[Stored data entries]
+ + + +

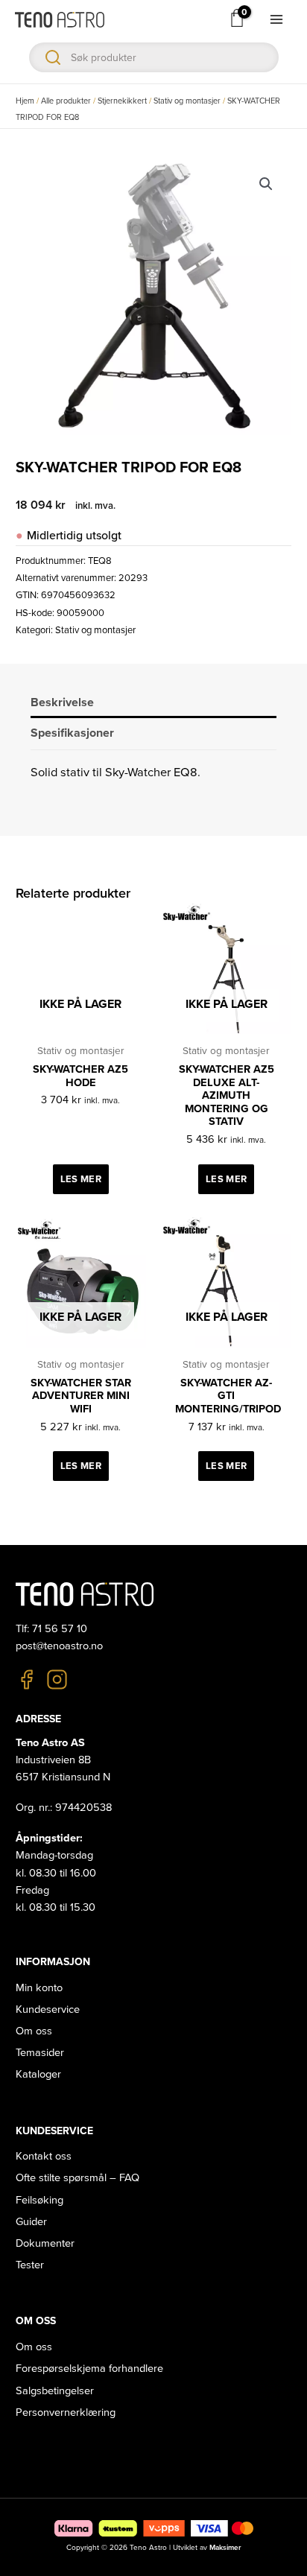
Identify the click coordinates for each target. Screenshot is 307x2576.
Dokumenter (45, 2243)
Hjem (25, 101)
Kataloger (38, 2074)
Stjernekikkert (122, 101)
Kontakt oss (44, 2156)
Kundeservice (48, 2009)
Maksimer (225, 2547)
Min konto (39, 1988)
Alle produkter (66, 101)
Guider (31, 2221)
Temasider (40, 2052)
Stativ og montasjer (187, 101)
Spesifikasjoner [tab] (72, 733)
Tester (30, 2265)
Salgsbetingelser (55, 2391)
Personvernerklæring (65, 2412)
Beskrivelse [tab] (62, 702)
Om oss (34, 2031)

+ + + +

--- REQUIRED WORK ---
Images must not appear; print each record precisely as it reads.

--- RESULT ---
Identify the click coordinates for each target. Screenshot is 307x2576.
Dokumenter (45, 2243)
Hjem (25, 101)
Kataloger (38, 2074)
Stjernekikkert (122, 101)
Kontakt oss (44, 2156)
Kundeservice (48, 2009)
Maksimer (225, 2547)
Min konto (39, 1988)
Alle produkter (66, 101)
Guider (31, 2221)
Temasider (40, 2052)
Stativ og montasjer (187, 101)
Spesifikasjoner [tab] (72, 733)
Tester (30, 2265)
Salgsbetingelser (55, 2391)
Personvernerklæring (65, 2412)
Beskrivelse [tab] (62, 702)
Om oss (34, 2031)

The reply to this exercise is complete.